ResourceExhaustedError: 2 root error(s) found.
  (0) Resource exhausted: OOM when allocating tensor with shape[16,64,208,208] and type float on /job:localhost/replica:0/task:0/device:GPU:0 by allocator GPU_0_bfc
	 [[{{node GaussianNoise_preout/cond/add-1-TransposeNHWCToNCHW-LayoutOptimizer}}]]
Hint: If you want to see a list of allocated tensors when OOM happens, add report_tensor_allocations_upon_oom to RunOptions for current allocation info.

	 [[metrics/acc/Identity/_1095]]
Hint: If you want to see a list of allocated tensors when OOM happens, add report_tensor_allocations_upon_oom to RunOptions for current allocation info.

  (1) Resource exhausted: OOM when allocating tensor with shape[16,64,208,208] and type float on /job:localhost/replica:0/task:0/device:GPU:0 by allocator GPU_0_bfc
	 [[{{node GaussianNoise_preout/cond/add-1-TransposeNHWCToNCHW-LayoutOptimizer}}]]
Hint: If you want to see a list of allocated tensors when OOM happens, add report_tensor_allocations_upon_oom to RunOptions for current allocation info.

0 successful operations.
0 derived errors ignored.

mikkokotila · 2020-04-27T06:45:18Z

Can you run the input model in a loop a few times and see if you can get the same result. If yes, I suggest posting this directly to TensorFlow.
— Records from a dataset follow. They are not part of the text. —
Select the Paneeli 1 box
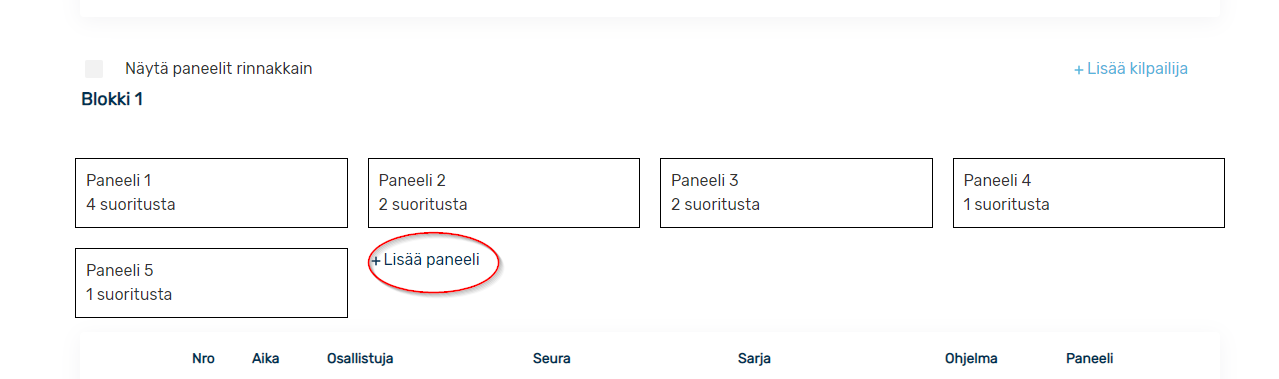Screen dimensions: 1279x379 212,193
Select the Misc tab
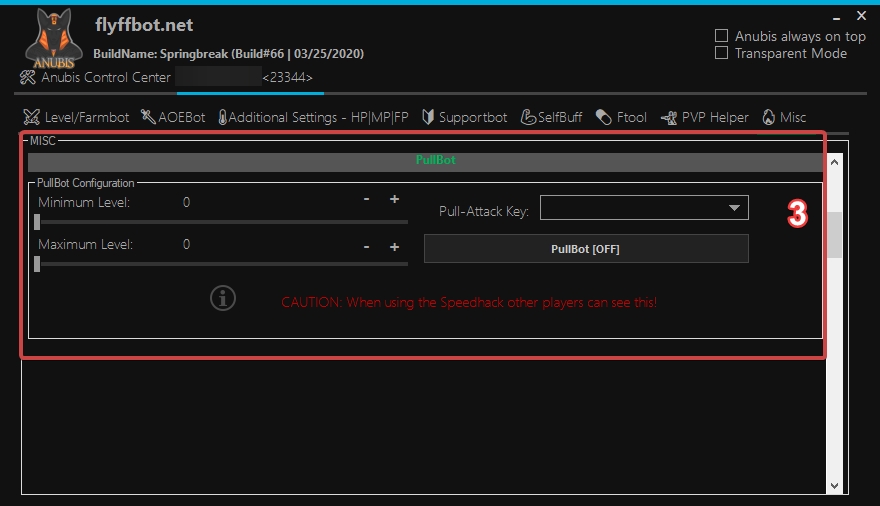Screen dimensions: 880x506 point(784,118)
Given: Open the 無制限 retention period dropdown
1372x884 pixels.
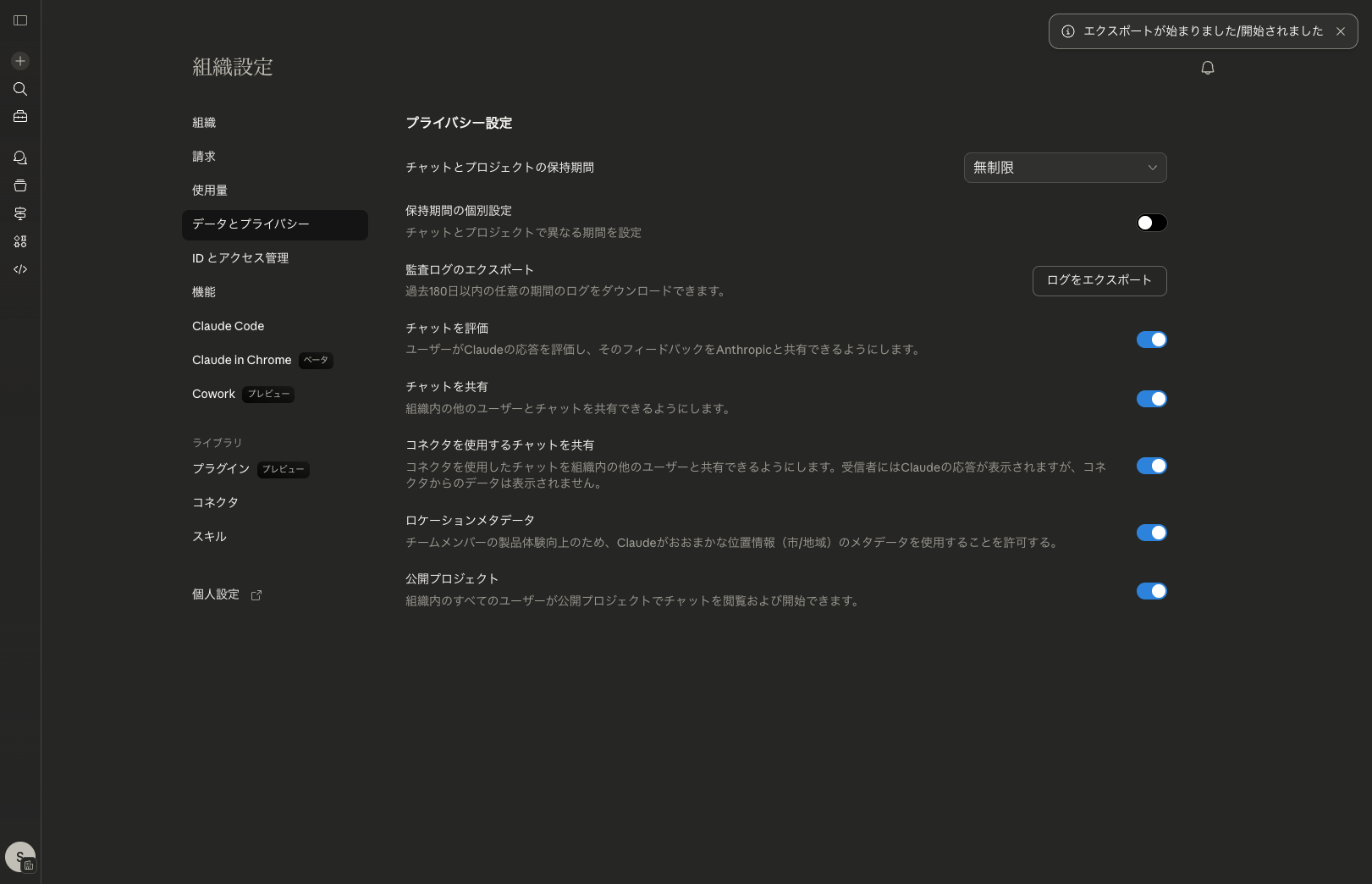Looking at the screenshot, I should 1065,168.
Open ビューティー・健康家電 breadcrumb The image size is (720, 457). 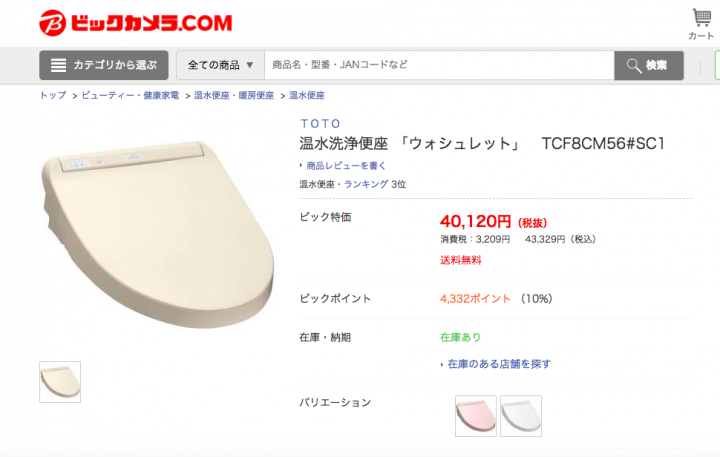tap(130, 95)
bjtho08 · 2020-04-27T07:48:09Z

Do you mean a simple loop like this:

model = create_model(*args, **kwargs)

for _ in range(6):
    model.compile(**kwargs)
    model.fit(train_generator, epochs=10)

Or should I try to add some sort of garbage collection to this?

mikkokotila · 2020-04-27T10:57:49Z

No, just the simplest possible loop.

bjtho08 · 2020-04-28T08:47:21Z

Is the above code example simple enough or can it be even simpler?

EDIT: BTW, can you maybe elaborate a bit on what was changed in talos 1.0? I tried upgrading to tf-2.2.0rc3 because it fixed a memory leak in fit method related to the keras sequence class.

bjtho08 · 2020-04-28T12:09:56Z

So far, when running a loop like the one I wrote earlier, I am not getting any ResourceExhaustedError. I have almost completed 5 iterations of the loop with 50 epochs pr iteration. With talos it crashed in the beginning of the fifth iteration.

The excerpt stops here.